EXERCISE DESCRIPTION:
For each statement (a), (b), and (c), say yes or no to whether it agrees with the blog post below, and quote the words from the post that decide it. (a) The writer will finish the next semester at IHOPU. (b) The writer's doctor wants the writer to see a breast cancer specialist next week. (c) The writer is still taking 20 pills a day.

━━━ EXTRACT TO READ

Wednesday, January 22, 2014

When life does not go as Planned...

     I have attempted to write this post several times which always ended in highlighting the entire page and hitting the delete button.  I've decided to just get it over with and be extremely raw with all of you.  In fact that's what my blog will be over the next season of my life.  So here we go :)
     Well it's official, instead of finishing this next semester at IHOPU I will be staying home.  As some of you have already heard, my health complications over the past few years seem to have come to an all time high.  My doctor has asked me to stay home and go and see a breast cancer specialist next week.  For my family, simply hearing a diagnoses would be so exciting!  Once you know what's wrong, you know what your dealing with.  However having no answers, that can be extremely frustrating.  Being a 20 year old and being told I'm simply in no condition to go across seas can be annoying, extremely annoying!  I am completely off of my regular 20 pills a day that normally help me get through each day.  This way hopefully the doctors will be able to find the root of my sickness and not just treat the symptoms.  My body is in constant pain and I am always exhausted.  My original plan was to graduate from IHOPU this May, buy a condo and save up money to go on long term missions in a few years.  Now, now my plan is to get through today with an unoffended heart towards my Creator.  Because He loves me, because He saved me, because He is fully sovereign over my sickness, because I really do trust Him, and because He is empowering me today to be a witness of Himself.

━━━━━━
━━━ THE DATA

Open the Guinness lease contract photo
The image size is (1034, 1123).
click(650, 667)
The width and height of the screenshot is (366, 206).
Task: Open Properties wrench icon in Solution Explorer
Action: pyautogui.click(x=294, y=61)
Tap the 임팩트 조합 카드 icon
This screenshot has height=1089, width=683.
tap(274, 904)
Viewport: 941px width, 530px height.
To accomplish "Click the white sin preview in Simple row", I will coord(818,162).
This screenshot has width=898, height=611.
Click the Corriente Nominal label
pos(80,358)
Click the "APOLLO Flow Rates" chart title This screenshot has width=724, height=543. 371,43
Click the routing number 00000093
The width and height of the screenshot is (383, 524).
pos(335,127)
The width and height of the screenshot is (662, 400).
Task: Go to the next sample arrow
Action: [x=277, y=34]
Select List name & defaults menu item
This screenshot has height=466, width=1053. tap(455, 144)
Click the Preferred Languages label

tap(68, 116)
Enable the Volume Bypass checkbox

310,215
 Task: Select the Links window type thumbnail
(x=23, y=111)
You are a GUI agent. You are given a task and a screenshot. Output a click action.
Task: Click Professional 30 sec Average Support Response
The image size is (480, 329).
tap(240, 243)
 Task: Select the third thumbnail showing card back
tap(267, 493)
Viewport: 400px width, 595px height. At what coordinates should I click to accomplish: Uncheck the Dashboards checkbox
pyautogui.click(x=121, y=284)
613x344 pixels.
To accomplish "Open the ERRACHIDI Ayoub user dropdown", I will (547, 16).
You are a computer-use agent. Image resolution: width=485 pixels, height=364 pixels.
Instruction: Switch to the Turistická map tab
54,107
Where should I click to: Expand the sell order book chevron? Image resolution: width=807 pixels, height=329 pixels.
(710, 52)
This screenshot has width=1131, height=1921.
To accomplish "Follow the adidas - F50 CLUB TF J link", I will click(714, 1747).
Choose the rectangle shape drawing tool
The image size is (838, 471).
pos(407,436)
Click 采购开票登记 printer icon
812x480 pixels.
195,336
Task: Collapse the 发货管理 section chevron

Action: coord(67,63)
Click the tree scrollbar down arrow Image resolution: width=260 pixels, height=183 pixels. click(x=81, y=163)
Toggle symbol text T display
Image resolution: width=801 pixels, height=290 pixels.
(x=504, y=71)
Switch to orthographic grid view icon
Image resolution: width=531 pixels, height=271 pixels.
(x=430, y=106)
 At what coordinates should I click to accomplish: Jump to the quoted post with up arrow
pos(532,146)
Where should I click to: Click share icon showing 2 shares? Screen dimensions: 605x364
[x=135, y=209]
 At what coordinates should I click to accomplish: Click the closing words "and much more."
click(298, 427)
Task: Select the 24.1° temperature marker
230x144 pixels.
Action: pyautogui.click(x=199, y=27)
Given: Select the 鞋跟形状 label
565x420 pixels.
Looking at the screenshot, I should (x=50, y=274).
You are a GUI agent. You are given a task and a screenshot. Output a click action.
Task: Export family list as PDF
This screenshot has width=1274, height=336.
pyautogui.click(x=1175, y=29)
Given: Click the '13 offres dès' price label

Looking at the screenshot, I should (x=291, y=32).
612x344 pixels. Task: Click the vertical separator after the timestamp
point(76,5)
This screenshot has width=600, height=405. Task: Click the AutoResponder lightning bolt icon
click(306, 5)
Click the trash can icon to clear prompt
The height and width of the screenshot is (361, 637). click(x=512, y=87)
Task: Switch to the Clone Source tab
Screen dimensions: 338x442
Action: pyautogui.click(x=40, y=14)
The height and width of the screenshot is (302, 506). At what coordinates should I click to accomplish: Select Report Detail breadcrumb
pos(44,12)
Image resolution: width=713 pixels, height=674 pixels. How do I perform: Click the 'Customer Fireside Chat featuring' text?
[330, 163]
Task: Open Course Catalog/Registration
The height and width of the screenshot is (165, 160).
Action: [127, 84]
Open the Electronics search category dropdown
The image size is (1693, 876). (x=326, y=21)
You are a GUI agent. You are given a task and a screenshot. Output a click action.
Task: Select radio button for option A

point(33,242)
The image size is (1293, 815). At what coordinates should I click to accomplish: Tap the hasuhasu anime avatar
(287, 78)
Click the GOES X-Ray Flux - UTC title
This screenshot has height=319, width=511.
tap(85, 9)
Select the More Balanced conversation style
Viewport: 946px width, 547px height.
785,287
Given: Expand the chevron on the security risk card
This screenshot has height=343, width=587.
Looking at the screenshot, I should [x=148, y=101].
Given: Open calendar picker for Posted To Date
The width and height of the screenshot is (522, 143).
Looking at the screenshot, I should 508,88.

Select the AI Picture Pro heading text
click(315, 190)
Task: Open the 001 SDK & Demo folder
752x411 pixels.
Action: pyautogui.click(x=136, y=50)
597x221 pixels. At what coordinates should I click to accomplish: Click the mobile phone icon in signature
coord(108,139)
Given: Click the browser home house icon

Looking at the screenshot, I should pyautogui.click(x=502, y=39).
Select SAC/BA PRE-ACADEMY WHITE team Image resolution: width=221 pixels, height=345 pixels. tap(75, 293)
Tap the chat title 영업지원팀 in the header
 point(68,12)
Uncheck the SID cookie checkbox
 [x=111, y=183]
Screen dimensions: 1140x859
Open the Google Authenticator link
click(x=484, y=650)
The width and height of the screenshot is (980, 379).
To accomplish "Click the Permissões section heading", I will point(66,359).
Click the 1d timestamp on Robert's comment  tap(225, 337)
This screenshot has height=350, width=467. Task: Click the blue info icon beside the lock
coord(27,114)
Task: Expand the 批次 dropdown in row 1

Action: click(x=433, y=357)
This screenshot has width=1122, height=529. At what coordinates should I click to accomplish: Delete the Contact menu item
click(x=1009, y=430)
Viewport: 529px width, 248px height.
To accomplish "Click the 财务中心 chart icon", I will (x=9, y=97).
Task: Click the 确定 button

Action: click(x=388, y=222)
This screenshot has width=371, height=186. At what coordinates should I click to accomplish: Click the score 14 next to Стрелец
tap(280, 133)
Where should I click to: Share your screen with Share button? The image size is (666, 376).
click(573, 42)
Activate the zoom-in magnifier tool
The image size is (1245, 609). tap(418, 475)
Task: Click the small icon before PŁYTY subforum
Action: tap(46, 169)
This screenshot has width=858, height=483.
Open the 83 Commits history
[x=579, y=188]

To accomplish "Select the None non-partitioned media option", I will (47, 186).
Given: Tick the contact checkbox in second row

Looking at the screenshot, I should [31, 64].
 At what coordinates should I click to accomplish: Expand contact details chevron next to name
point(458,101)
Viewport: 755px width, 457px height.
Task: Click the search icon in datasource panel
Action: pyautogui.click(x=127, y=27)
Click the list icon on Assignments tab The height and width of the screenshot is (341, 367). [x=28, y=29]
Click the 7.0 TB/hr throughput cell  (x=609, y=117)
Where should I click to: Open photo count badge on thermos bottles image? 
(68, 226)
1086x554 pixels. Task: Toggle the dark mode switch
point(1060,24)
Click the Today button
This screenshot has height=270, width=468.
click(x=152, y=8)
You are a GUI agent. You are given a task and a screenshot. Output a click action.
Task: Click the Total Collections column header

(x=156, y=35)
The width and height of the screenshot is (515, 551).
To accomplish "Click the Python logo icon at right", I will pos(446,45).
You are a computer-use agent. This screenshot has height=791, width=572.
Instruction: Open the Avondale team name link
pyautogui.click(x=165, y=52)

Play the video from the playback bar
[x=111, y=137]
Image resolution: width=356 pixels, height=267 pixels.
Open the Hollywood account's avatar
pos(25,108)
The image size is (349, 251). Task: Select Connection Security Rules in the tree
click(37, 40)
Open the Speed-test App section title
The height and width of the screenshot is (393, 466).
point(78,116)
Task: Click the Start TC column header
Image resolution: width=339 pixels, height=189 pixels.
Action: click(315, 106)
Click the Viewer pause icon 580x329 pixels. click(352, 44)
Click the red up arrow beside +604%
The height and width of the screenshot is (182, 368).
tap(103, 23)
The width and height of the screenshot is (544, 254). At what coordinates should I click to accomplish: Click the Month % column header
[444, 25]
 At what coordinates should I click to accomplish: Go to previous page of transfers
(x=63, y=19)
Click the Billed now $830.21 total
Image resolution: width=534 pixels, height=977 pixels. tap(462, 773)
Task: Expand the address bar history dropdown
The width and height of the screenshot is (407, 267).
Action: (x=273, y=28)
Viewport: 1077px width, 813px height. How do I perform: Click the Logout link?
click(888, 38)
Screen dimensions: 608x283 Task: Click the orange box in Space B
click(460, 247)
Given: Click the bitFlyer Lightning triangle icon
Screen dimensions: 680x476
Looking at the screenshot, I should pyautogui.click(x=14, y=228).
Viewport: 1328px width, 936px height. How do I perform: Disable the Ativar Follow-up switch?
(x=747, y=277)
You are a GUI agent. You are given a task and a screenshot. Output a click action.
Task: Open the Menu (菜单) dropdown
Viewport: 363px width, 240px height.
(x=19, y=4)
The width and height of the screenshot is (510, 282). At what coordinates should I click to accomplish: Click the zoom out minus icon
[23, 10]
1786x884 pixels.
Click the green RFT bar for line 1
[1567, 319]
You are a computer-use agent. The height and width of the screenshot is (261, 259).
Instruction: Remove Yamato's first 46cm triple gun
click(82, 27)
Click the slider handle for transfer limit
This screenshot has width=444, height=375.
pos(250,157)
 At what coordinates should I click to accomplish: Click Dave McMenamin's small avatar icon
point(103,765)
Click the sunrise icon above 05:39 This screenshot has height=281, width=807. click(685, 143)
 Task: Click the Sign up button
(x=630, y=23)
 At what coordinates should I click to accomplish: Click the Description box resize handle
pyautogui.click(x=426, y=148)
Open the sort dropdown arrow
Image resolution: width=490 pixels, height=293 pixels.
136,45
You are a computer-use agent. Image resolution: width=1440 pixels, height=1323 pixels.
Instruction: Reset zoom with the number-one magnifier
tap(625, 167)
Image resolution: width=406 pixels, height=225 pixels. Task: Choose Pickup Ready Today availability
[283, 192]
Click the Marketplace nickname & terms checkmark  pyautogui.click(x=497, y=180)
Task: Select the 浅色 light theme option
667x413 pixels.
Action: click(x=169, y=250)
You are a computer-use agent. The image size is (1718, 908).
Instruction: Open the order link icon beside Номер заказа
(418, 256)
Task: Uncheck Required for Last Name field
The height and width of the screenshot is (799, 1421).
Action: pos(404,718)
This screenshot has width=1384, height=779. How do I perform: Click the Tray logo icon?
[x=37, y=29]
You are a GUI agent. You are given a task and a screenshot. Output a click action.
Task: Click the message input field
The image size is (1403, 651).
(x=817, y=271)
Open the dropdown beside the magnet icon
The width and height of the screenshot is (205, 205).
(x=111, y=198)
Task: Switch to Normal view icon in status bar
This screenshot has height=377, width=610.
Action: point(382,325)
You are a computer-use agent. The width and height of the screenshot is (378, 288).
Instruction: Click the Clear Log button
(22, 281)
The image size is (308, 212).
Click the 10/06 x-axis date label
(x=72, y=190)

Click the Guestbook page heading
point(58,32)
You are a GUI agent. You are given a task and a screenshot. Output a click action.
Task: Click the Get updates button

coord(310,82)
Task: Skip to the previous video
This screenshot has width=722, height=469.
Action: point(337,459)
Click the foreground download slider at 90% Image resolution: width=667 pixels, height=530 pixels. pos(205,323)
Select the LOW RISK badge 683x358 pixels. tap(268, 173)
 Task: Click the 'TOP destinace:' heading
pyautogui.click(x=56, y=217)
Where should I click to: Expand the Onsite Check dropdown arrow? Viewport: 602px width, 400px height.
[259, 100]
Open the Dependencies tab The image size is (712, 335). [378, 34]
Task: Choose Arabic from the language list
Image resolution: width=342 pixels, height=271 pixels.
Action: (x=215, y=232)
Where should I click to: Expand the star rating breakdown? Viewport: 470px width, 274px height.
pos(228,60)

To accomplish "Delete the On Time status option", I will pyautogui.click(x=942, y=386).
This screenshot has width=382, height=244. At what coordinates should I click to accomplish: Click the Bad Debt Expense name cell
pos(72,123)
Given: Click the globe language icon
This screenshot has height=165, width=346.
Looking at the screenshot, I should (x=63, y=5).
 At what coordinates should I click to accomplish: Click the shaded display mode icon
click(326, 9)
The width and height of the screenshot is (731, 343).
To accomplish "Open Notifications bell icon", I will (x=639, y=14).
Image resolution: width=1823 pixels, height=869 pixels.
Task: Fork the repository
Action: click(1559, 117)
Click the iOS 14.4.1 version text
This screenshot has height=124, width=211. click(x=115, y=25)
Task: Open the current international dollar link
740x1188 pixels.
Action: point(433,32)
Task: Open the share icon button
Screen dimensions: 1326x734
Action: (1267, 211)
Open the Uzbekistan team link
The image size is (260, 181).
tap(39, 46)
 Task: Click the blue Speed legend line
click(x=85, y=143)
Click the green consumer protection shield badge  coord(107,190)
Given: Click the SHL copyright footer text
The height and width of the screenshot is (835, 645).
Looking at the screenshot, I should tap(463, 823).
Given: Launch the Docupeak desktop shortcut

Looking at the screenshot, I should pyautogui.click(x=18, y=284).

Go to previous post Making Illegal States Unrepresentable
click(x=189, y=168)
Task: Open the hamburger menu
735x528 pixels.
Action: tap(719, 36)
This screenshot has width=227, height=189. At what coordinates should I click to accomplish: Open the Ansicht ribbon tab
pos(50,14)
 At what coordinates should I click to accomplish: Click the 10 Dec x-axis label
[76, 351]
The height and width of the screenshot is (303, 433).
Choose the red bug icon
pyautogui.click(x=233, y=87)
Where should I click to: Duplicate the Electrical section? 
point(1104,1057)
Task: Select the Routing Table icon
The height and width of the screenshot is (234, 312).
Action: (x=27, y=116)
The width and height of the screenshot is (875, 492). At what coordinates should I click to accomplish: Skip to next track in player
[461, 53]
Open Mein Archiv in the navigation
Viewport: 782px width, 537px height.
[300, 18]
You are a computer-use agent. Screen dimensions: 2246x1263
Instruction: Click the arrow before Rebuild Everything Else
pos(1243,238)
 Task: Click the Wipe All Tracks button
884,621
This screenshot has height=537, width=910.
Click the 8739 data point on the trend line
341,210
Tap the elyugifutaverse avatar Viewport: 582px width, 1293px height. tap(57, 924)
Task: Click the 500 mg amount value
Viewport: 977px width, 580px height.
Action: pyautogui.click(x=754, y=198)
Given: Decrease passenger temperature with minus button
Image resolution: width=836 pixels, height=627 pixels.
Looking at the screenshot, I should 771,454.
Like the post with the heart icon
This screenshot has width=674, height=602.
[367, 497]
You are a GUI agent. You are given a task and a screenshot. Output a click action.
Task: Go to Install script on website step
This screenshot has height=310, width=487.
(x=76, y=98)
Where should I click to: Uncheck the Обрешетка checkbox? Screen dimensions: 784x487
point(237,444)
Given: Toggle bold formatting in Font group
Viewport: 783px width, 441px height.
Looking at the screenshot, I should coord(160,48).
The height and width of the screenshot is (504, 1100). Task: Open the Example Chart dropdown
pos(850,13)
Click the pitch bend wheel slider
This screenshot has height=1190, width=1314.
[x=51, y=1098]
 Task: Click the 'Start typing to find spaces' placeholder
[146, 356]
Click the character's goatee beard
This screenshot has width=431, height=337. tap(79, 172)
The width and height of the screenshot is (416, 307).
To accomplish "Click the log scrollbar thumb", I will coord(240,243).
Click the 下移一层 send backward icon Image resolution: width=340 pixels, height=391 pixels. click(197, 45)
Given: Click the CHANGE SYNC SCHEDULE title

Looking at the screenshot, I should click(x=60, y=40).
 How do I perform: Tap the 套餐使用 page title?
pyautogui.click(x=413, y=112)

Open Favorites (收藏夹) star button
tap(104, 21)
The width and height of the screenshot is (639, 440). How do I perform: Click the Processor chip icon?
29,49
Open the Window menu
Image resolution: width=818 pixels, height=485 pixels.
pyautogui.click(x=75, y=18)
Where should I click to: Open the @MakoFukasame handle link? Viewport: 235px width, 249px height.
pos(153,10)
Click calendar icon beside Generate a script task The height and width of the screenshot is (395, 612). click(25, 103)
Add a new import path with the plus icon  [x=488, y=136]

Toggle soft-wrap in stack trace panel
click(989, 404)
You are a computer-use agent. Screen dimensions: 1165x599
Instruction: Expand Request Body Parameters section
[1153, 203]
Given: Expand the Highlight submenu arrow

━━━━━━

TASK ANSWER:
(a) No: "instead of finishing this next semester at IHOPU I will be staying home."
(b) Yes: "My doctor has asked me to stay home and go and see a breast cancer specialist next week."
(c) No: "I am completely off of my regular 20 pills a day that normally help me get through each day."